• **Text excerpt**
<<<<

Opinion
No. A11A1842.
2012-01-19
Smith, Welch, Webb & White, Christopher E. Chapman, McDonough, for appellant. Jamie K. Inagawa, Solicitor–General, Joseph B. Myers, Jr., Assistant Solicitor–General, for appellee.
Smith, Welch, Webb & White, Christopher E. Chapman, McDonough, for appellant. Jamie K. Inagawa, Solicitor–General, Joseph B. Myers, Jr., Assistant Solicitor–General, for appellee.
PHIPPS, Presiding Judge.
After a stipulated bench trial, Dustin Webb was convicted of possession of marijuana. Webb appeals his conviction, contending that the court erred by denying his motion to suppress evidence confiscated during a search of the vehicle he had been driving. Webb asserts that the search stemmed from an unconstitutional traffic stop. Because there was the requisite articulable suspicion to warrant the investigatory stop, we affirm.
When an appellate court reviews a trial court's order concerning a motion to suppress evidence, the appellate court should be guided by three principles with regard to the interpretation of the trial court's judgment of the facts. First, when a motion to suppress is heard by the trial judge, that judge sits as the trier of facts. The trial judge hears the evidence, and his findings based upon conflicting evidence are analogous to the verdict of a jury and should not be disturbed by a reviewing court if there is any evidence to support [them]. Second, the trial court's decision with regard to questions of fact and credibility ... must be accepted unless clearly erroneous. Third, the reviewing court must construe the evidence most favorably to the upholding of the trial court's findings and judgment.

>>>>

• **Source records**
<<<<

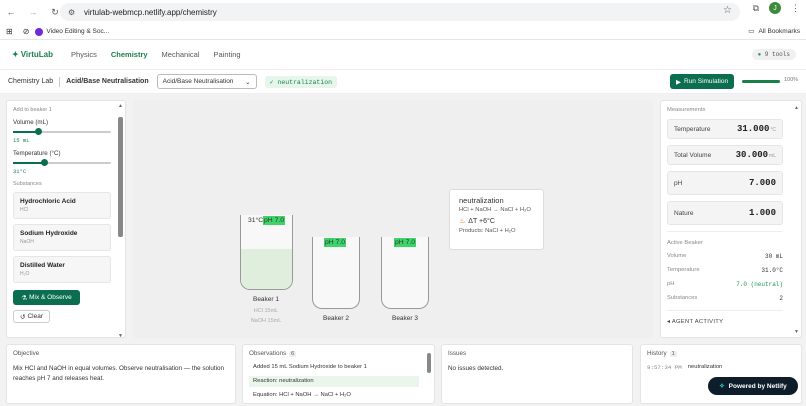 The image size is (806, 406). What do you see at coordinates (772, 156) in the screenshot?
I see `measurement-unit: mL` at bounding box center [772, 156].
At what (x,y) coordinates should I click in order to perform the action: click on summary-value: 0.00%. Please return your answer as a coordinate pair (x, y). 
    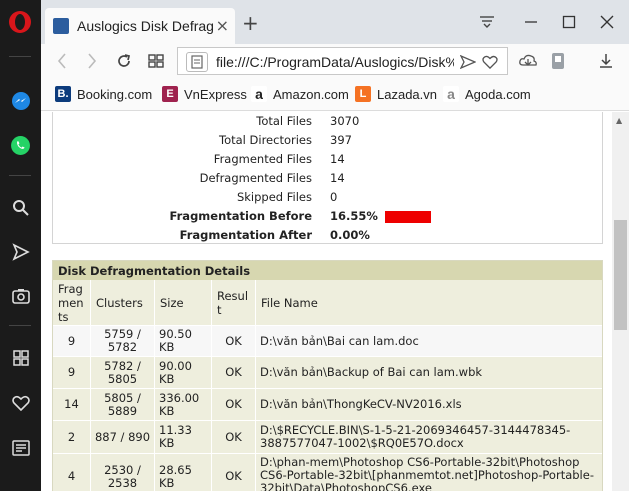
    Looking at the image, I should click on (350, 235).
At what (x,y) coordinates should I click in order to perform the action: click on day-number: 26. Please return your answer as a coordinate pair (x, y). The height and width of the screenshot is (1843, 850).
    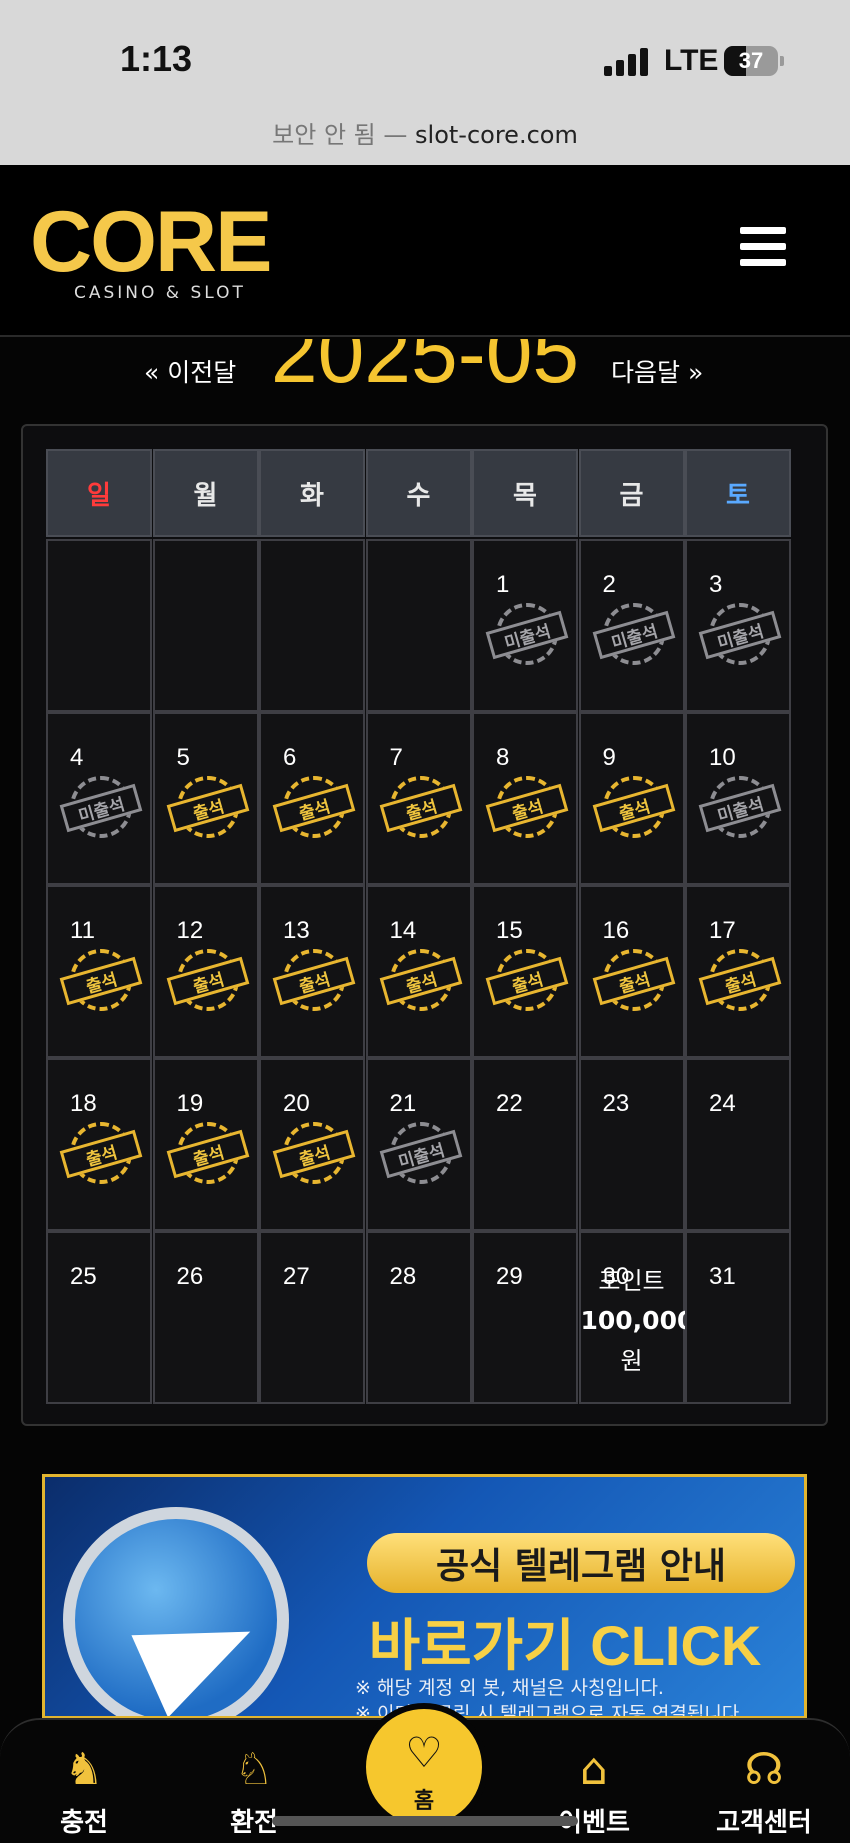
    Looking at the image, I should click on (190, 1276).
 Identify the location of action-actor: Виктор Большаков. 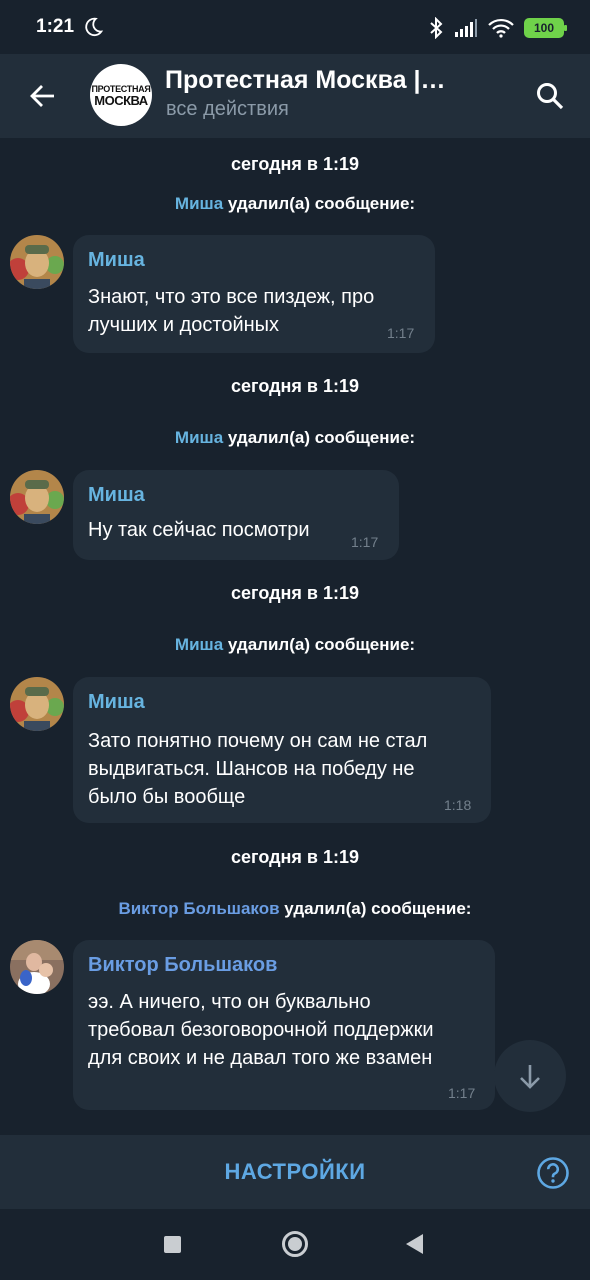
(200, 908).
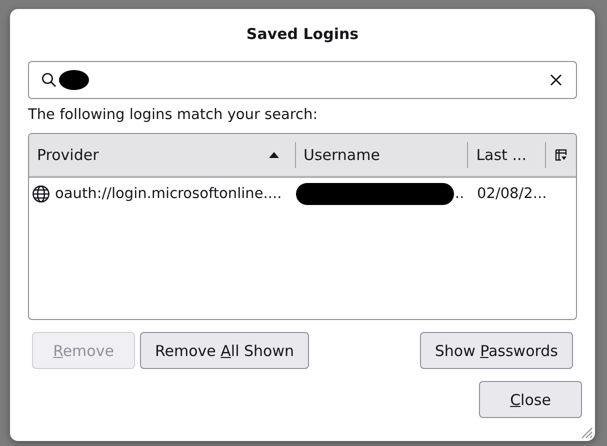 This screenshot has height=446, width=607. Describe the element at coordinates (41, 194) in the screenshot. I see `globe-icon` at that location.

>>>>
<<<<

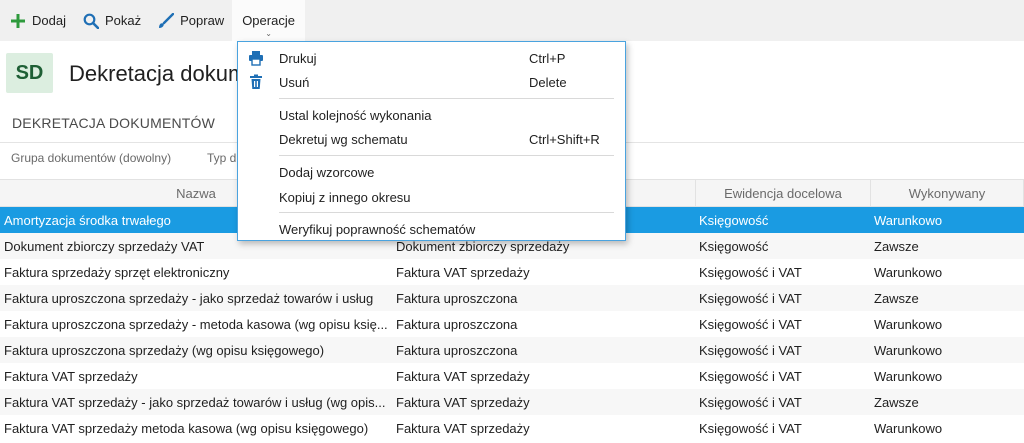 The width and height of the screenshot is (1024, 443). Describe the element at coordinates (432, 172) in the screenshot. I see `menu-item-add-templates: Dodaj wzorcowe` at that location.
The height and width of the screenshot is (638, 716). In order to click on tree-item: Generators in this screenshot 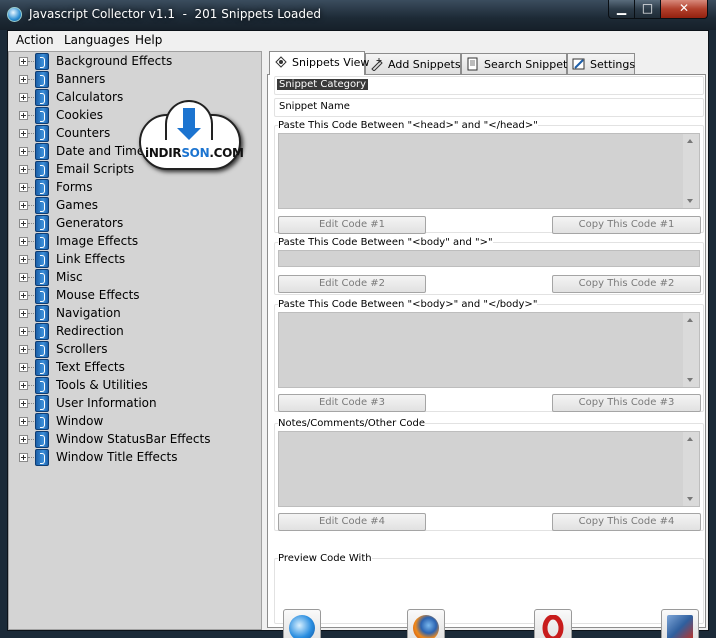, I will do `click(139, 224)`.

>>>>

• **Tasks to perform**
(a) Reproduce the court opinion word for word, in full.
(b) Please rename "coordinate pair" to "point" in the records from the line with "The image size" up to and including the line with "Looking at the image, I should click on (190, 1276).". Give only those lines again, otherwise unchanged, and leave the pictures out.

• **Written responses**
(a)
Opinion
No. A11A1842.
2012-01-19
Smith, Welch, Webb & White, Christopher E. Chapman, McDonough, for appellant. Jamie K. Inagawa, Solicitor–General, Joseph B. Myers, Jr., Assistant Solicitor–General, for appellee.
Smith, Welch, Webb & White, Christopher E. Chapman, McDonough, for appellant. Jamie K. Inagawa, Solicitor–General, Joseph B. Myers, Jr., Assistant Solicitor–General, for appellee.
PHIPPS, Presiding Judge.
After a stipulated bench trial, Dustin Webb was convicted of possession of marijuana. Webb appeals his conviction, contending that the court erred by denying his motion to suppress evidence confiscated during a search of the vehicle he had been driving. Webb asserts that the search stemmed from an unconstitutional traffic stop. Because there was the requisite articulable suspicion to warrant the investigatory stop, we affirm.
When an appellate court reviews a trial court's order concerning a motion to suppress evidence, the appellate court should be guided by three principles with regard to the interpretation of the trial court's judgment of the facts. First, when a motion to suppress is heard by the trial judge, that judge sits as the trier of facts. The trial judge hears the evidence, and his findings based upon conflicting evidence are analogous to the verdict of a jury and should not be disturbed by a reviewing court if there is any evidence to support [them]. Second, the trial court's decision with regard to questions of fact and credibility ... must be accepted unless clearly erroneous. Third, the reviewing court must construe the evidence most favorably to the upholding of the trial court's findings and judgment.

(b)
 The image size is (806, 406). What do you see at coordinates (772, 156) in the screenshot?
I see `measurement-unit: mL` at bounding box center [772, 156].
At what (x,y) coordinates should I click in order to perform the action: click on summary-value: 0.00%. Please return your answer as a point (x, y). 
    Looking at the image, I should click on (350, 235).
At what (x,y) coordinates should I click in order to perform the action: click on day-number: 26. Please return your answer as a point (x, y). The height and width of the screenshot is (1843, 850).
    Looking at the image, I should click on (190, 1276).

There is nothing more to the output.